Yep........just mixing full synthetic with conventional will give you semi-syn or sythetic blend so don't worry about it.


----------



## vwgtiglx (Jun 13, 2013)

Chances are that Mobil 1 3000 is what you have in your car currently. I know that is what they put in my car at the dealer for its first two oil changes because they gave me back an empty bottle when they were done. You can mix Mobil 1 products with other oils. You can go on Mobil 1.com to confirm that.


----------



## Roadburner440 (Dec 29, 2013)

Cool thanks guys. Was going to say I Google'd and searched it to death and didn't come up with anything on the world wide web.
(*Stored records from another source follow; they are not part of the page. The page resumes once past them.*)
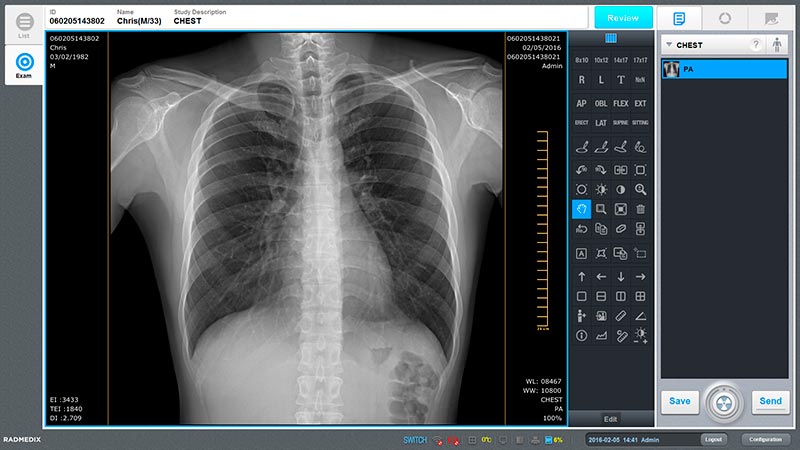800x450 pixels.
Task: Select the pan hand tool
Action: point(581,209)
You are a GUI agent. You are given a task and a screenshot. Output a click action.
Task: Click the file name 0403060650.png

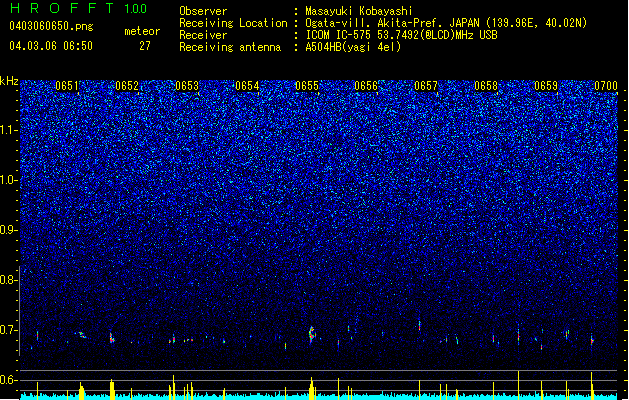pos(51,26)
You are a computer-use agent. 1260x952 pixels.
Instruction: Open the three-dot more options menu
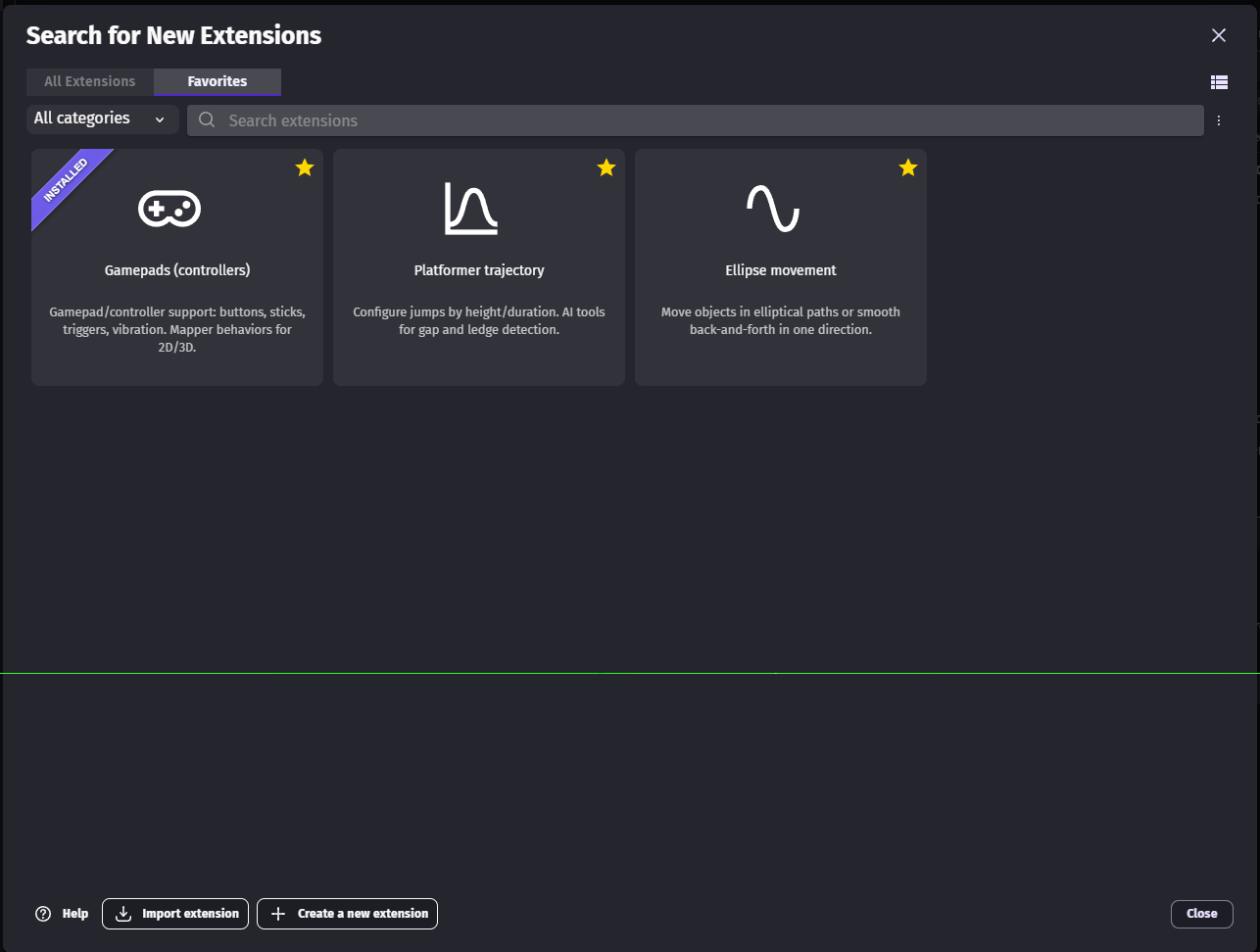pos(1219,120)
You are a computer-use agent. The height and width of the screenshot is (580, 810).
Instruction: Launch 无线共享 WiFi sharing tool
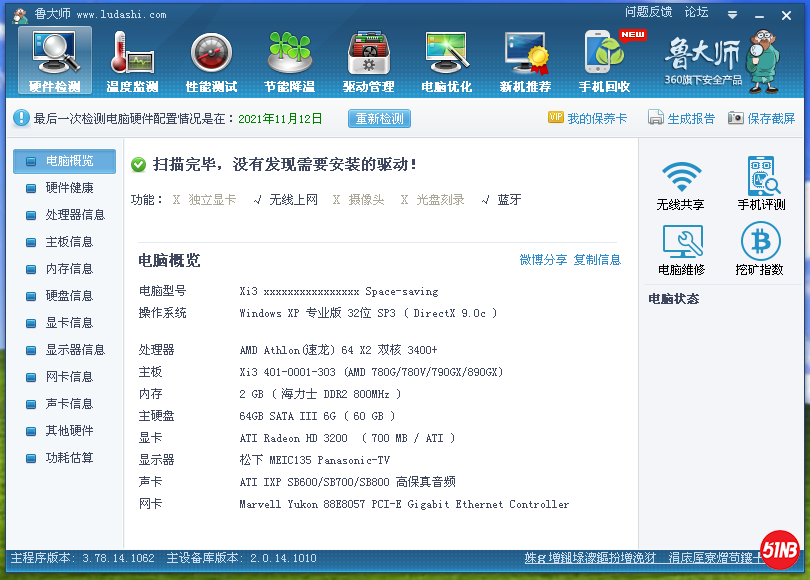click(x=680, y=185)
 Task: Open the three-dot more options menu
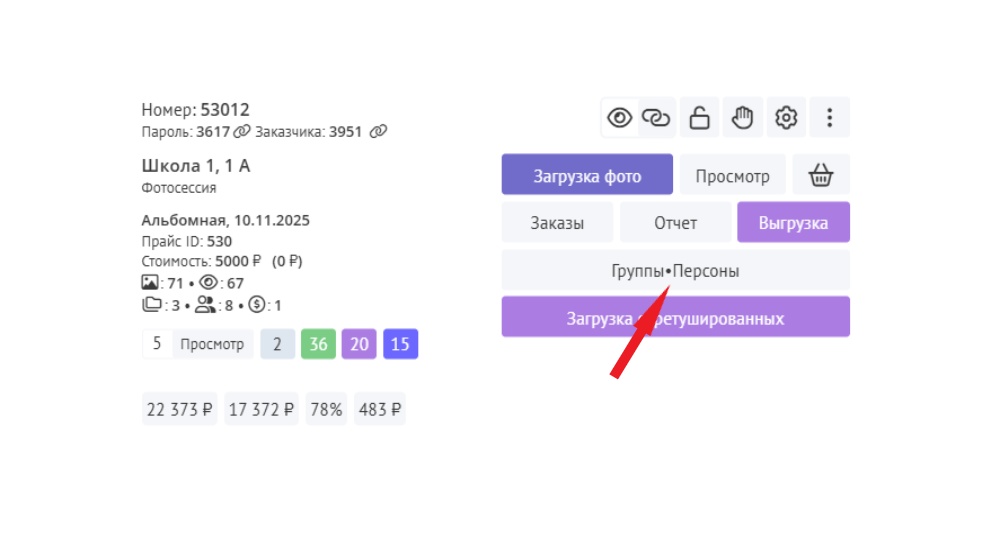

Is good to know.


----------



## KpaxFAQ (Sep 1, 2013)

frankly your car shouldn't be using a noticeable amount of oil between changes. I can't say I've had to top off a vehicle in my life that wasn't old and tired...


----------



## Roadburner440 (Dec 29, 2013)

Yeah is just down maybe 1/8" from the top. I don't anticipate it using a lot of oil, but wanted to have some on hand just in case. Especially since I am having trouble finding Dexos 2 in normal stores. At least for my truck I can go in to any retail outlet and buy oil so never worry about having it on hand for that. Is the one good thing about the Volt. Never checked the oil on that thing in 3 years, but then again the engine barely ever ran so no need to check it. This being my first turbo charged car in 10 years, and my first ever diesel I have been checking things more frequently than necessary I guess.


----------



## KpaxFAQ (Sep 1, 2013)

Roadburner440 said:


> Yeah is just down maybe 1/8" from the top. I don't anticipate it using a lot of oil, but wanted to have some on hand just in case. Especially since I am having trouble finding Dexos 2 in normal stores. At least for my truck I can go in to any retail outlet and buy oil so never worry about having it on hand for that. Is the one good thing about the Volt. Never checked the oil on that thing in 3 years, but then again the engine barely ever ran so no need to check it. This being my first turbo charged car in 10 years, and my first ever diesel I have been checking things more frequently than necessary I guess.


I agree having some on hand in case but if you're going to do that you ought to have enough for a full change in case...


----------



## diesel (Jun 8, 2013)

With 87K miles on it, mine uses less than 1/4 quart in 10K miles.


----------



## Roadburner440 (Dec 29, 2013)

That is a pretty low consumption rate. To be honest at this point can't remember where mine was at when I bought it. Just getting back from being overseas for 4 months just wanted to make sure it wasn't low. Cause I know my wife doesn't check even though I tell her to, and it was down the top 2 hash rows. I will check it again before I take it in for the first oil change next month to see where it is sitting.


----------



## Johnny H (Apr 30, 2014)

Remember before topping up oil that diesels have been known to "runaway" when overfilled with oil. This is the phenomena of the diesel burning its own oil as combustion, and cannot be shut down unless air intake is blocked. Not aware of happening on the CTD cruze but better safe than sorry. check out video link. Ford Focus Turbo Diesel Engine Runaway - Epic Diesel Engine Failure - YouTube


----------



## Zenturi (Jan 25, 2014)

My experience with gasoline engines has been to keep an eye on the stick and make sure the oil is always topped. They get thirsty for oil around 150K. Yeah, you end up putting a bit in every few weekends. But it's just a little time spent that allows you to get maximum life from them.

I won't worry too much about the oil level in my CTD until it gets over 100K on it. But like the OP, I'll begin carrying that extra quart in the trunk to top it off.


----------



## No Mo' Spirit (Oct 28, 2014)

Roadburner440 said:


> That is a pretty low consumption rate. To be honest at this point can't remember where mine was at when I bought it. Just getting back from being overseas for 4 months just wanted to make sure it wasn't low. Cause I know my wife doesn't check even though I tell her to, and it was down the top 2 hash rows. I will check it again before I take it in for the first oil change next month to see where it is sitting.


Any change to the odometer in four months, maybe someone wanting to try a diesel? :go:


----------



## Roadburner440 (Dec 29, 2013)

My wife took it on a road trip to South Carolina and drove it once every couple weeks was about it. In the week I've been back now put almost 300 miles on it now and need to fill the tank today. So far no change in oil level so will just keep a quart in the trunk just in case since we will be traveling for the holidays.. As far as the runaways go I am aware of that, and some of those videos on youtube make for good watching. I seen on here some guy had 10 quarts put in his diesel by the dealership during an oil change. Never did see the resolution on that one, but I will definitely be checking when it goes in next month for it before I drive off.


----------